* _Given problem 1_
In the Stafford Junction article, how far past the red signal did the locomotive keep going?
* _Given problem 2_
Reproduce the Stafford Junction article word for word, from "RAIB releases report" up to and including "and driver training.".

* _Page extract_
RAIB report released on Stafford Junction signal passed at danger incident

Posted: 18 June 2024 | | No comments yet

RAIB releases report on a Freightliner locomotive test run passing a red signal at Stafford Junction, prompting calls for improved safety measures and driver training.

RAIB report released on Stafford Junction signal passed at danger incident

Credit: RAIB

The Rail Accident Investigation Branch (RAIB) has released its detailed report on the incident involving a signal passed at danger (SPAD) at Stafford Trent Valley Junction No. 1 on 22 August 2023.

At approximately 16:41 a Freightliner-operated electric locomotive on a test run after undergoing repair work passed a red signal on the approach to Stafford Trent Valley Junction No. 1. The locomotive continued for 740m beyond the signal, ultimately running through points before halting at the junction.

Incident details

The locomotive’s stopping position conflicted with a route set for a southbound train, though fortunately, no trains had been in the immediate vicinity at the time. Just seconds before the incident, a northbound train had safely passed the junction. The locomotive did not foul the line used by the northbound train.

* _Data listing_
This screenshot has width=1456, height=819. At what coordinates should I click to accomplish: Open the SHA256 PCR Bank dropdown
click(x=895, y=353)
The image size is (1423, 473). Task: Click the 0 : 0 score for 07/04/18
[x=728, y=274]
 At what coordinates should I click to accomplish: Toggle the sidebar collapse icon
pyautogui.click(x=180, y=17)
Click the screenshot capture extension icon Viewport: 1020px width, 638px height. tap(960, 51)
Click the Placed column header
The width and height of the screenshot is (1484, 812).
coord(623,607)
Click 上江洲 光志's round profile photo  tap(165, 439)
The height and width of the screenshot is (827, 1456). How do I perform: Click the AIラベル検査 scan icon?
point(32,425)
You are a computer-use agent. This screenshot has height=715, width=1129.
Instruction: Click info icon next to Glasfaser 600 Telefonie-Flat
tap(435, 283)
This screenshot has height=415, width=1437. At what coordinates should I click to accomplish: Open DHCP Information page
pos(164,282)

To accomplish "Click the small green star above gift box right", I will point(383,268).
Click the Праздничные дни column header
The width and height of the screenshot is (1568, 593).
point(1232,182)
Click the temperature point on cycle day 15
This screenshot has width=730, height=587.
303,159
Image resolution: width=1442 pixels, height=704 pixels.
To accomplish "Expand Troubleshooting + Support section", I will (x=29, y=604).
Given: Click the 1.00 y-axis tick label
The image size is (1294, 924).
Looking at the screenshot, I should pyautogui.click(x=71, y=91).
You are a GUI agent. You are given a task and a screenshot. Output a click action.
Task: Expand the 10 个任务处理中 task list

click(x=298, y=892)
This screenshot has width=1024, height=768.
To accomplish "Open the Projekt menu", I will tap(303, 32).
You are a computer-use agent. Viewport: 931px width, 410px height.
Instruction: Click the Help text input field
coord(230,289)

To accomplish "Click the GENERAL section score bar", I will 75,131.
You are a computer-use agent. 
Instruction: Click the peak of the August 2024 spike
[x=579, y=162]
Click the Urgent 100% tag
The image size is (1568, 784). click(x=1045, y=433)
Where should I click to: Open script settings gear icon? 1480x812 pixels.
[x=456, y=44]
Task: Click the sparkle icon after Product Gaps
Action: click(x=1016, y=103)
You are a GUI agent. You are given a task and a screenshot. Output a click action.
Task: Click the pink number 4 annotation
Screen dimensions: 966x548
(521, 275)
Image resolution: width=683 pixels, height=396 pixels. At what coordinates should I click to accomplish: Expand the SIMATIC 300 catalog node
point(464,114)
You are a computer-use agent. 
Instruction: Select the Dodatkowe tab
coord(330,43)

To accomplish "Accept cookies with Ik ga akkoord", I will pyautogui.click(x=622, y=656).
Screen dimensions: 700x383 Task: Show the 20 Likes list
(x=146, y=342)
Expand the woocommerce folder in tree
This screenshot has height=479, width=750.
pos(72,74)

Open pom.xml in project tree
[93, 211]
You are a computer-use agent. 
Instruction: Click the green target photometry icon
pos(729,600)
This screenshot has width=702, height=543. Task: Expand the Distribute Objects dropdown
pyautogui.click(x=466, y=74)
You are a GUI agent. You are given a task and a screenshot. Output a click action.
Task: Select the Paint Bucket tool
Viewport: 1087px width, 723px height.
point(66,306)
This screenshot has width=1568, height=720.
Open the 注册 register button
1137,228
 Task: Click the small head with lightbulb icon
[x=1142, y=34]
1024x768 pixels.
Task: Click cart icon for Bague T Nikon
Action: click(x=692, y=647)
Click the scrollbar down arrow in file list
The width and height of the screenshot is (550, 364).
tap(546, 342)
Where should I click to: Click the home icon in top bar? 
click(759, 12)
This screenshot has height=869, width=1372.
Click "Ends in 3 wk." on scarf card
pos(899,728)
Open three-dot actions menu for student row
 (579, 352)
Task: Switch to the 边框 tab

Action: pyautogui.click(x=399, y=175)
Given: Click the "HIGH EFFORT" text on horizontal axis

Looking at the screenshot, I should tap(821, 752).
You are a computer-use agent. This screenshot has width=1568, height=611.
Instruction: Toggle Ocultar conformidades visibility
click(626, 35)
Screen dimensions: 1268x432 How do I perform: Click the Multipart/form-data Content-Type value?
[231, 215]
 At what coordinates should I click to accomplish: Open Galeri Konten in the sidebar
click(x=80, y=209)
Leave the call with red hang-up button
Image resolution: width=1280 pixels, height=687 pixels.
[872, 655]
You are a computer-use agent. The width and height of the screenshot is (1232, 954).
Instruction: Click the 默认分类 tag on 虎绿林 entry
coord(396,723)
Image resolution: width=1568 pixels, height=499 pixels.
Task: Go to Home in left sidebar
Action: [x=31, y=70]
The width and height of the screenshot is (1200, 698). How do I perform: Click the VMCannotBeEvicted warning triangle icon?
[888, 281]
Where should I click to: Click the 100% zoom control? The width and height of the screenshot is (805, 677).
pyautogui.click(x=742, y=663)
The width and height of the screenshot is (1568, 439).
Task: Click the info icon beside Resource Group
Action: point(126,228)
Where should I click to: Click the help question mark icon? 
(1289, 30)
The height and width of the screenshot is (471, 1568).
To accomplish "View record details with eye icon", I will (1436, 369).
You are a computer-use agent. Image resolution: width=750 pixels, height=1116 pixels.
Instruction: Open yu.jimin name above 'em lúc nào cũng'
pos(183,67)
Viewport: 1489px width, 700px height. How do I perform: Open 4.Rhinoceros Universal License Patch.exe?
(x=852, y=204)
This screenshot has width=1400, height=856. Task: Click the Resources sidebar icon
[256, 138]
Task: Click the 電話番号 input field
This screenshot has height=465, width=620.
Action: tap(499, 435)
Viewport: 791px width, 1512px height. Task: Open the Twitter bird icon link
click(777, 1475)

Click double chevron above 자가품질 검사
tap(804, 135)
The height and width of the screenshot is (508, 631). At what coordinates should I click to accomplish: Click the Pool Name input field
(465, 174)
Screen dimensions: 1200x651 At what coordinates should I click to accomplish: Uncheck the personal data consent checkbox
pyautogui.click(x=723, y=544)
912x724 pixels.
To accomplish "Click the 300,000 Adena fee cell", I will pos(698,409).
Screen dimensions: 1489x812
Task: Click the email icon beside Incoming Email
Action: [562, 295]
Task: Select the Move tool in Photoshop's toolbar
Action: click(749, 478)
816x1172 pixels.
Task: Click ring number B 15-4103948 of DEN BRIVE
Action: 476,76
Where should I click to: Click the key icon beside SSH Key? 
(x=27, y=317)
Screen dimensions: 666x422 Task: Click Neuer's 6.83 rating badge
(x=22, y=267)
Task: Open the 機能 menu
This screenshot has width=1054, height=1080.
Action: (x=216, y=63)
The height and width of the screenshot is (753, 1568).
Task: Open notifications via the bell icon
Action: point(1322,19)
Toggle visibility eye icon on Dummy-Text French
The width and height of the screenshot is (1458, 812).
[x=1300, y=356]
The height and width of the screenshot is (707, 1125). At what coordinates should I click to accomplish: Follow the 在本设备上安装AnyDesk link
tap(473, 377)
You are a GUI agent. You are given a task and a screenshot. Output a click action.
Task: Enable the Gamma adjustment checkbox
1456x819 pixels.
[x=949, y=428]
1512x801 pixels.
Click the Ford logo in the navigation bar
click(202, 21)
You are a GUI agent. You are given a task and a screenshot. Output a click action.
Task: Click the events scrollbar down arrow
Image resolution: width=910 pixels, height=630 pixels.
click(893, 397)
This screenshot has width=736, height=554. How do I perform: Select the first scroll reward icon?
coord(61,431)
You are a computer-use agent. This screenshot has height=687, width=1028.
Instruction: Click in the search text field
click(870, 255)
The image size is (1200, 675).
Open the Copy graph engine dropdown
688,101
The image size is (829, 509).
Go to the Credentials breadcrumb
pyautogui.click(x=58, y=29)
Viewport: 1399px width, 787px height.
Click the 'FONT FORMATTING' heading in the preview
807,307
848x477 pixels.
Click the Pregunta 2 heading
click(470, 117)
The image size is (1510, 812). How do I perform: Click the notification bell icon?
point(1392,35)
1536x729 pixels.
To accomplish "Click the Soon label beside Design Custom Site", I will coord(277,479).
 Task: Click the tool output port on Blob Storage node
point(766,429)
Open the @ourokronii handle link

* _Expected output 1_
740m

* _Expected output 2_
RAIB releases report on a Freightliner locomotive test run passing a red signal at Stafford Junction, prompting calls for improved safety measures and driver training.